## TÂCHE DEMANDÉE A
Veuillez extraire des entrées les lignes qui vont de celle contenant « will [647, 664]. » jusqu'à celle contenant « (x=10, y=154) », ces deux lignes comprises, et les recopier à l'identique.

## EXTRAIT DE PAGE

Président de la Fédération de la formation professionnelle (FFP) depuis 2018, Pierre Courbebaisse est à la tête de deux importants groupes de formation (Aformac et Afec). En cette rentrée de septembre 2021, il répond aux questions de Management de la formation, au moment où la FFP se rebaptise « Les Acteurs de la Compétence ».

 

Management de la formation : La Fédération de la formation professionnelle (FFP) devient « Les Acteurs de la Compétence ». Quels sont les enjeux derrière cette nouvelle identité ?

 

Pierre Courbebaisse : La transformation de la FFP ne fait que refléter celle du monde de la formation. Nous sommes sortis de la formation conçue comme un simple prolongement de la formation initiale, comme un supplément d’école à l’âge adulte. Ce qui est en jeu désormais, c’est bien la compétence, en tant qu’elle est directement mise en œuvre dans le contexte de l’entreprise et dans la situation de travail. C’est pourquoi nous sommes aujourd’hui présents sur l’ensemble de la chaîne des compétences, de l’apprentissage pour les jeunes à l’accompagnement et au coaching en passant par toutes les solutions pédagogiques, le numérique, la production et l’édition de contenu, les plates-formes LMS, les plates-formes d’évaluation des parcours, les académies d’entreprise, ou encore les certificateurs de compétences – une fonction qui va prendre de l’ampleur avec le développement continu des habilitations et des formations obligatoires.

La FFP, devenue Les Acteurs de la compétence, reste une fédération d’opérateurs privés, élargie à tous ces nouveaux intervenants, dans une logique de filière. La formation n’est plus une simple activité annexe de service aux entreprises, mais une véritable filière économique transversale à de nombreuses branches. Et c’est un enjeu majeur pour le pays.

## TÂCHE DEMANDÉE B
Résumez l'extrait en deux phrases.

[Entrées indiquant l'emplacement des éléments]
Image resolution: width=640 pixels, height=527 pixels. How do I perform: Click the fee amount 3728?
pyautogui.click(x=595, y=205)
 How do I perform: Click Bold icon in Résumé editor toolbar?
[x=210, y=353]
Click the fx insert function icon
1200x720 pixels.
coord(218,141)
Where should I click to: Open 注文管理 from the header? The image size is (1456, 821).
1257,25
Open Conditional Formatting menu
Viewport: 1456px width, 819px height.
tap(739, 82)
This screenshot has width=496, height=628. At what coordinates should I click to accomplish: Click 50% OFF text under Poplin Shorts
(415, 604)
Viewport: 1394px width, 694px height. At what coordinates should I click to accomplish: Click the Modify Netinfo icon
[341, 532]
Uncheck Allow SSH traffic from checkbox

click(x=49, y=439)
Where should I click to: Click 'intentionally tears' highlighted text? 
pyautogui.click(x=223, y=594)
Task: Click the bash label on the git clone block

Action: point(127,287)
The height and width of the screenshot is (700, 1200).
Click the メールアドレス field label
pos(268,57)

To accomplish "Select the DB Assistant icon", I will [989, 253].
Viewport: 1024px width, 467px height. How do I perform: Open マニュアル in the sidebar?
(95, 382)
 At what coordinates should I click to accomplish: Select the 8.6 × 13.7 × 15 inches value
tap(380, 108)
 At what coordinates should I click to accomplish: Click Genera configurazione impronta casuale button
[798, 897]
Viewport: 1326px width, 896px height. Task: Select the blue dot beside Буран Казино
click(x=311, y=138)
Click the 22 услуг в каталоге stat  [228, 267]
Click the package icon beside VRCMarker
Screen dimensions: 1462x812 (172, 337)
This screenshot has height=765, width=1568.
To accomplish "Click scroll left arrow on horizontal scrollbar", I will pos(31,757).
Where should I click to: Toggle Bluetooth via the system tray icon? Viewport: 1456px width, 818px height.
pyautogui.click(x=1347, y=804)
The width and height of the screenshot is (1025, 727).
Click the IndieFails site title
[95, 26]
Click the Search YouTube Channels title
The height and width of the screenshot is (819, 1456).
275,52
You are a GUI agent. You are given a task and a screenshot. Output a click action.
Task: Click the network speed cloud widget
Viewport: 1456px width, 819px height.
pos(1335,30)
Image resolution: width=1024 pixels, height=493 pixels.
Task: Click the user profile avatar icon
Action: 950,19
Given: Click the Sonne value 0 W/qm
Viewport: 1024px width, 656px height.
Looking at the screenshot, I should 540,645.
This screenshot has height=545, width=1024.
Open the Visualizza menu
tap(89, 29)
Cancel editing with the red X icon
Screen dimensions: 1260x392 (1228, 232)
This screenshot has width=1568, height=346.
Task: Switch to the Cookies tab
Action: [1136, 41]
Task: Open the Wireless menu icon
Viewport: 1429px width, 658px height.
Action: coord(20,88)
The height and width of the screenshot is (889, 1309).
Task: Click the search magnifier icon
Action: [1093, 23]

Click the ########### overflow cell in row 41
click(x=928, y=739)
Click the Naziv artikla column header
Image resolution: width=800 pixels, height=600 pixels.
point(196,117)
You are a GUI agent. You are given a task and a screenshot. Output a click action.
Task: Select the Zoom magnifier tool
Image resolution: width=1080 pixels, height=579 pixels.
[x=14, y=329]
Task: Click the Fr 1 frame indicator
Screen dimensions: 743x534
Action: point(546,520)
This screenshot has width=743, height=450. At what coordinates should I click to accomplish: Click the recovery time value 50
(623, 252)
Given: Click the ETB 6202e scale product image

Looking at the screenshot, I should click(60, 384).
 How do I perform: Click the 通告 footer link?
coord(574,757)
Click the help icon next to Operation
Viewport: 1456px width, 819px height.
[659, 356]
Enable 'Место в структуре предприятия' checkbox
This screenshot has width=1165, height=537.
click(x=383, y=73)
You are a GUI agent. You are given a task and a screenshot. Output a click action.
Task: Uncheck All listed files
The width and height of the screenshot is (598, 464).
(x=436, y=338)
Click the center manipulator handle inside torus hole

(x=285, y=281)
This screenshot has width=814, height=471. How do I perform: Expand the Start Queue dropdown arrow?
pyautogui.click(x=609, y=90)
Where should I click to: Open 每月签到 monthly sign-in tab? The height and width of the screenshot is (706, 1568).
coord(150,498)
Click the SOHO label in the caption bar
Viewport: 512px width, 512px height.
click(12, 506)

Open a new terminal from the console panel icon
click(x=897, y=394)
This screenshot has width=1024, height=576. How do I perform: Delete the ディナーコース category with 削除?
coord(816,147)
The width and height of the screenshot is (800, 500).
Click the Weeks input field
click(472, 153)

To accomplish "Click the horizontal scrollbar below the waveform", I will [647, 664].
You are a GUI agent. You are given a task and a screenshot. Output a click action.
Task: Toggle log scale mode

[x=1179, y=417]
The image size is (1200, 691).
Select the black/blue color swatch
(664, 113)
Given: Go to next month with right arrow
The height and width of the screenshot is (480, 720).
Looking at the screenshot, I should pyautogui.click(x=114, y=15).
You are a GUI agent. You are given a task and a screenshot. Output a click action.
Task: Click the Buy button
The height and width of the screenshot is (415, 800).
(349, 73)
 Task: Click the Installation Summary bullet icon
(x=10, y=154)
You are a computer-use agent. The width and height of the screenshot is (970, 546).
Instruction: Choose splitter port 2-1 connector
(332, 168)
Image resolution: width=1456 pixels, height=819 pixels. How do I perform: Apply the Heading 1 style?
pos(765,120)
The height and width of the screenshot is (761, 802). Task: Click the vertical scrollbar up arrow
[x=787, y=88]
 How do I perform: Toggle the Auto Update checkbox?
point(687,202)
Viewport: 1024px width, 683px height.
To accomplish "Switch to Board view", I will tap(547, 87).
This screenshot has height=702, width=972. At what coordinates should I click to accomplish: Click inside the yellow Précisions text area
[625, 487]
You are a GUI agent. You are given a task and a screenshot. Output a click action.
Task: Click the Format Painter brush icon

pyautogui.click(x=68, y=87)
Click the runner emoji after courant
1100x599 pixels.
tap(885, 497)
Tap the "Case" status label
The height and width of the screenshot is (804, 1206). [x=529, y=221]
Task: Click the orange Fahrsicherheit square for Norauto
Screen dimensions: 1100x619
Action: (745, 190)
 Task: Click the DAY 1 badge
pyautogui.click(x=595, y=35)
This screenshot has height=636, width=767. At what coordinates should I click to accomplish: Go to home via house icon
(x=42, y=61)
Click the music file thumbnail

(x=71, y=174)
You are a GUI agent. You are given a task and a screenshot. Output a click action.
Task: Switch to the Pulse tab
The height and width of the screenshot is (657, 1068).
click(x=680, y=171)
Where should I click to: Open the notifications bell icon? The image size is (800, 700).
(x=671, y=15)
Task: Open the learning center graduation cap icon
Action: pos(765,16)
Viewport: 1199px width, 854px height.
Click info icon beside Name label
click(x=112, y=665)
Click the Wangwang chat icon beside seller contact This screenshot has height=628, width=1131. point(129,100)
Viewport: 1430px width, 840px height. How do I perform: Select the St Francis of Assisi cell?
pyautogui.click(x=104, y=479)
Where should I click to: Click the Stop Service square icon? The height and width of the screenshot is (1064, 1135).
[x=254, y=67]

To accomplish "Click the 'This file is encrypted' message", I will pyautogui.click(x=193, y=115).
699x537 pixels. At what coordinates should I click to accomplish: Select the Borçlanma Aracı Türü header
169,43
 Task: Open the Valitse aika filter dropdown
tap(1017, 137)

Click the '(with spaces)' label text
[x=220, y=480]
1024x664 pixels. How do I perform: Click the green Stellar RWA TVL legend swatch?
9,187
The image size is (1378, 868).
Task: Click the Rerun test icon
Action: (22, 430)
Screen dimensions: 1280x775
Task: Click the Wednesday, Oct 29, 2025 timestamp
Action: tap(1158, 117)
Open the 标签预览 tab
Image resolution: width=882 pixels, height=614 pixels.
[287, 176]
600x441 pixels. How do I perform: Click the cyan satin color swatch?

## RÉPONSE ATTENDUE A
To accomplish "Click the horizontal scrollbar below the waveform", I will [647, 664].
You are a GUI agent. You are given a task and a screenshot. Output a click action.
Task: Toggle log scale mode

[x=1179, y=417]
The image size is (1200, 691).
Select the black/blue color swatch
(664, 113)
Given: Go to next month with right arrow
The height and width of the screenshot is (480, 720).
Looking at the screenshot, I should pyautogui.click(x=114, y=15).
You are a GUI agent. You are given a task and a screenshot. Output a click action.
Task: Click the Buy button
The height and width of the screenshot is (415, 800).
(349, 73)
 Task: Click the Installation Summary bullet icon
(x=10, y=154)

## RÉPONSE ATTENDUE B
Pierre Courbebaisse, président de la Fédération de la formation professionnelle depuis 2018, explique que le nouveau nom « Les Acteurs de la Compétence » reflète la transformation du monde de la formation, désormais centré sur la compétence mise en œuvre dans l'entreprise et en situation de travail. La fédération reste une fédération d'opérateurs privés, élargie à de nouveaux intervenants de toute la chaîne des compétences, et la formation y devient une véritable filière économique transversale, enjeu majeur pour le pays.